Segundo Souto, não se sabe onde estão cerca de 1,5 mil vagões graneleiros puros que existiam no Estado na época da Rede Ferroviária Federal. Os que chegam hoje ao porto de Rio Grande são adaptados, o que eleva custo e tempo da operação de descarregamento por exigir até a necessidade de colocar trabalhadores dentro dos vagões – "um sistema bem primitivo", qualifica o especialista.
Entre quem trata com a Rumo, sobram críticas. Oficialmente, a alegação da concessionária é de que precisa de grandes volumes e contratos de longo prazo para aumentar a oferta do serviço. Clientes e Estado, porém, sustentam que oferecem dados mostrando a viabilidade do transporte. E a empresa apenas ignoraria, sem esforço para captar carga.
De 278 multas aplicadas, apenas seis foram pagas
A ausência de força da Agência Nacional de Transportes Terrestres (ANTT) para fazer a Rumo – antecessora ALL – cumprir o contrato de concessão aparecem nos números do próprio órgão regulador. Desde a sua criação, em 2001, a ANTT lavrou 536 autos de infração contra a operadora da Malha Sul. Mas apenas seis multas foram pagas, em um total de R$ 650 mil. Outros 272 processos com previsão de pena pecuniária para a empresa estão suspensos por decisão judicial.
Os outros autos de infração, explica a agência, podem estar em fases anteriores de tramitação, terem sido arquivados ou terem como penalidade advertências, por exemplo. Conforme a ANTT, tem sido constatado o descumprimento de regulamentos e obrigações contratuais que caracterizam "prestação inadequada do serviço objeto da concessão" em pontos como zelo pelo patrimônio vinculado à concessão, normas da ferrovia e segurança da malha.
Segundo a agência, em eventual prorrogação contratual poderiam ser repactuados novos direitos e obrigações para que a fiscalização possa ser mais efetiva.
Dúvidas e exigências para prorrogar a concessão da malha
Em meio às queixas quanto aos trechos abandonados e à falta de vagões, o presidente Michel Temer sancionou, no início do mês, lei originária da medida provisória (MP) das concessões, que abre a possibilidade para as operadoras de rodovias, ferrovias e aeroportos anteciparem a prorrogação de contratos de exploração. No caso da Malha Sul, o direito se encerraria em 2027, mas pode ser ampliado a partir de agora por mais 30 anos.
Mesmo quem reclama da Rumo avalia que, para não haver problema de continuidade, a concessão deve ser renovada, desde que com garantias do retorno da maior oferta de serviços e manutenção dos trechos. No caso das ferrovias, o texto assegura, por exemplo, o direito de passagem, que significa obrigação de a operadora ceder para outros concessionários ou operadores independentes o direito de também utilizarem a malha. Para o engenheiro ferroviário Daniel Lena Souto, entretanto, o texto também parece abrir espaço para as empresas devolverem ramais que possam ser considerados deficitários. Isso poderia colocar em risco a possibilidade de a companhia voltar a fazer carga circular por trechos que deixou de operar.
O procurador da República Osmar Veronese, do Ministério Público Federal em Santo Ângelo, que tem atuação marcada pela tentativa de reativar ferrovias do noroeste gaúcho, tem dúvidas quanto ao interesse da empresa na prorrogação da concessão.

Itens de dados armazenados »
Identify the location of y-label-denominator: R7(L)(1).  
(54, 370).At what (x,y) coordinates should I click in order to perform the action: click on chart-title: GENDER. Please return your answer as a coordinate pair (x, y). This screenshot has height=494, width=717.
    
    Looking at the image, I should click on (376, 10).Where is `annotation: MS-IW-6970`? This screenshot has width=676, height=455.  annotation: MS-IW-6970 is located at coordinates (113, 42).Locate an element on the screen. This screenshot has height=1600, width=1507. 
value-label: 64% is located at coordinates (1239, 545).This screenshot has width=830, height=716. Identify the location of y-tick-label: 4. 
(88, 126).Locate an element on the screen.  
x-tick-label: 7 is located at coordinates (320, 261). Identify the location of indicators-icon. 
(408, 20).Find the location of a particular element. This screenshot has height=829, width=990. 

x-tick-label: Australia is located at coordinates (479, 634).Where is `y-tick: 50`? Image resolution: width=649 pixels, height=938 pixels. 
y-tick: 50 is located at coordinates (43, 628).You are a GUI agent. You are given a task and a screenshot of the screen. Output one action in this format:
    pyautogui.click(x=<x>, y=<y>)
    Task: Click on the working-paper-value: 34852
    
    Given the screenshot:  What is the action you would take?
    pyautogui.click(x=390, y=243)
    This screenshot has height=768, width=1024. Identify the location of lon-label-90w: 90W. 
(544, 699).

TAREFAS PROPOSTAS »
**a.** Traduza para o inglês esta frase do texto sobre a concessão ferroviária da Malha Sul: "Segundo a agência, em eventual prorrogação contratual poderiam ser repactuados novos direitos e obrigações para que a fiscalização possa ser mais efetiva."
**b.** Redija a continuação do texto sobre a concessão ferroviária da Malha Sul, partindo da última frase apresentada.

RESPOSTAS DOS EXERCÍCIOS »
**a.** According to the agency, in a possible contract extension, new rights and obligations could be renegotiated so that oversight can be more effective.

**b.**
– Se houvesse, não estariam desativando trechos gradativamente – alerta.
O presidente do Sindicato das Indústrias Metalúrgicas, Mecânicas e de Material Elétrico de Caxias do Sul (Simecs), Reomar Slaviero, avalia que o melhor seria a renovação da concessão com a Rumo, mas desde que haja garantia de melhoria do serviço.
– Desde que com compromisso de manutenção e ampliação da malha. Essa é uma questão que tem de ser vista como política de Estado, de país – entende Slaviero.
Expectativa com audiências públicas para conseguir fazer mais exigências
Na nova lei recentemente sancionada por Michel Temer, as exigências para a renovação antecipada nas ferrovias informam que será levado em conta se, em três dos últimos cinco anos, foram alcançadas as metas de volume transportado e de segurança "ou das metas de segurança definidas no contrato, por quatro anos". Para Souto, este "ou" na frase abre espaço para que, a despeito da queda da carga que trafega na malha, o cumprimento de objetivos de diminuição de acidentes seja suficiente como precondição para a renovação antecipada. Como a Rumo opera uma extensão cada vez menor, é natural que diminuam os acidentes.
A previsão de realização de audiências públicas é vista como chance de serem feitas maiores exigências à concessionária. No caso do Estado, seguindo as diretrizes do Plano Estadual de Logística de Transportes, a ser concluído neste ano. Outro ponto observado é a necessidade de dar condições para que a Agência Nacional de Transportes Terrestres (ANTT) possa ter mais força na cobrança das obrigações da operadora.
Concessionária nega desinteresse em investir no Estado
Questionada sobre pontos específicos da reportagem, como cancelamento de transporte de arroz da Fronteira Oeste, remoção de vagões para outros Estados e abandono de trechos e alegada falta de interesse em captar novas cargas (como um possível terminal em Vacaria), a Rumo optou por respostas genéricas. A empresa disse que, no Rio Grande do Sul, suas operações têm sido impactadas por sabotagens na linha férrea. Segundo a companhia, há registros de tentativas de furtos em cargas de vagões e ameaças a funcionários, o que vem acarretando "prejuízo de grandes proporções à concessionária". Sustenta ainda a existência de ações na Justiça que tentam restringir a circulação de trens, alegando incômodo à população.
"Apesar desses contratempos, a companhia segue interessada em investir no Estado", diz a nota enviada pela empresa a Zero Hora. Segundo a concessionária, a prova disso é que, na tentativa de melhorar a eficiência do escoamento da atual safra, aumentou a frota no Estado em 160 vagões. Além disso, diz estar trabalhando com representantes do Palácio Piratini na elaboração do Plano Estadual de Logística de Transportes (Pelt).
A nota da empresa prossegue ressaltando serem necessários para o modal contratos de longo prazo com os clientes. "Somente contratos com essa característica, prevendo grandes volumes e válidos por muito tempo, justificam os elevados investimentos em infraestrutura e operação. A viabilidade do modal ferroviário está atrelada ainda à capacidade nos terminais de transbordo e nas estruturas de carregamento", descreve.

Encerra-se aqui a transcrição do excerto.